• [Records shown]:
<<<<
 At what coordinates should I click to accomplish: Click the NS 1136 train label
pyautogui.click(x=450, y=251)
>>>>
<<<<
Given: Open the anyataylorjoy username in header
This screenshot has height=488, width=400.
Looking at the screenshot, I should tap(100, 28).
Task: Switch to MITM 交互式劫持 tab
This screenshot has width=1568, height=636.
>>>>
<<<<
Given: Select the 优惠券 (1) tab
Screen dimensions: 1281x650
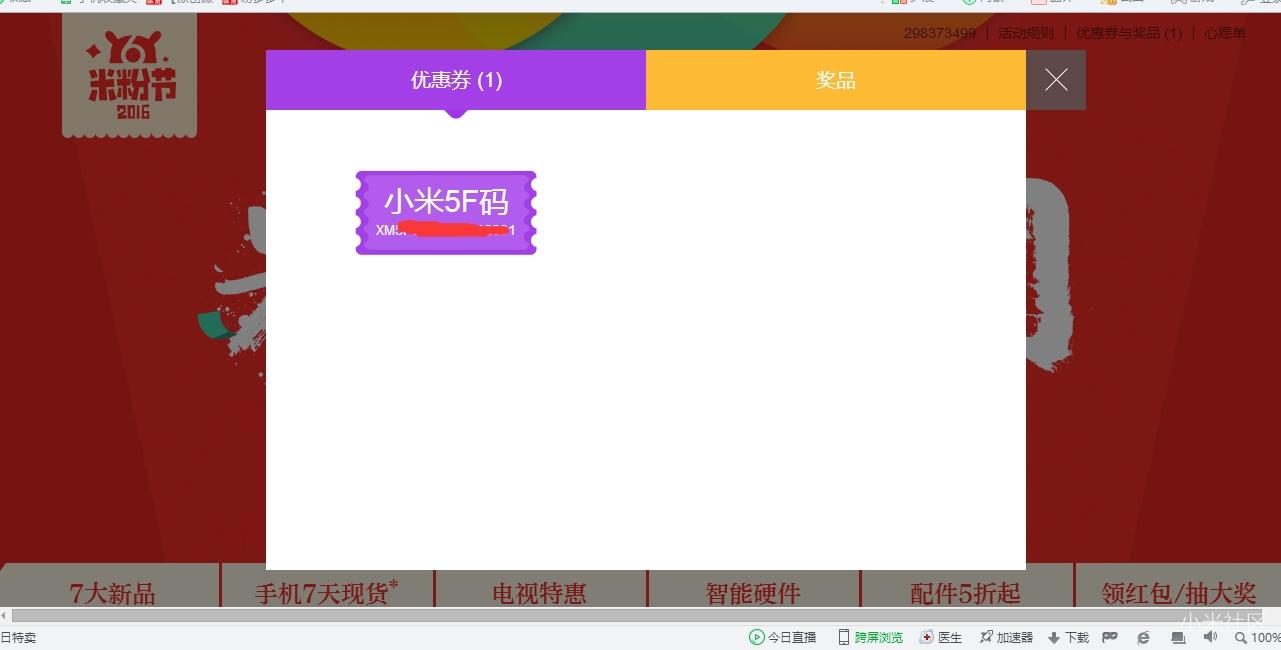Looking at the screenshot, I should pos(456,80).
>>>>
• [Required task]: Write out the records again, starting at the line that has "Given: Select the 优惠券 (1) tab" and stopping after the one that has "Looking at the screenshot, I should pos(456,80).". Substitute "Choose" for "Select", keep all else the same, and leave out the picture.

• [The result]:
Given: Choose the 优惠券 (1) tab
Screen dimensions: 1281x650
Looking at the screenshot, I should pos(456,80).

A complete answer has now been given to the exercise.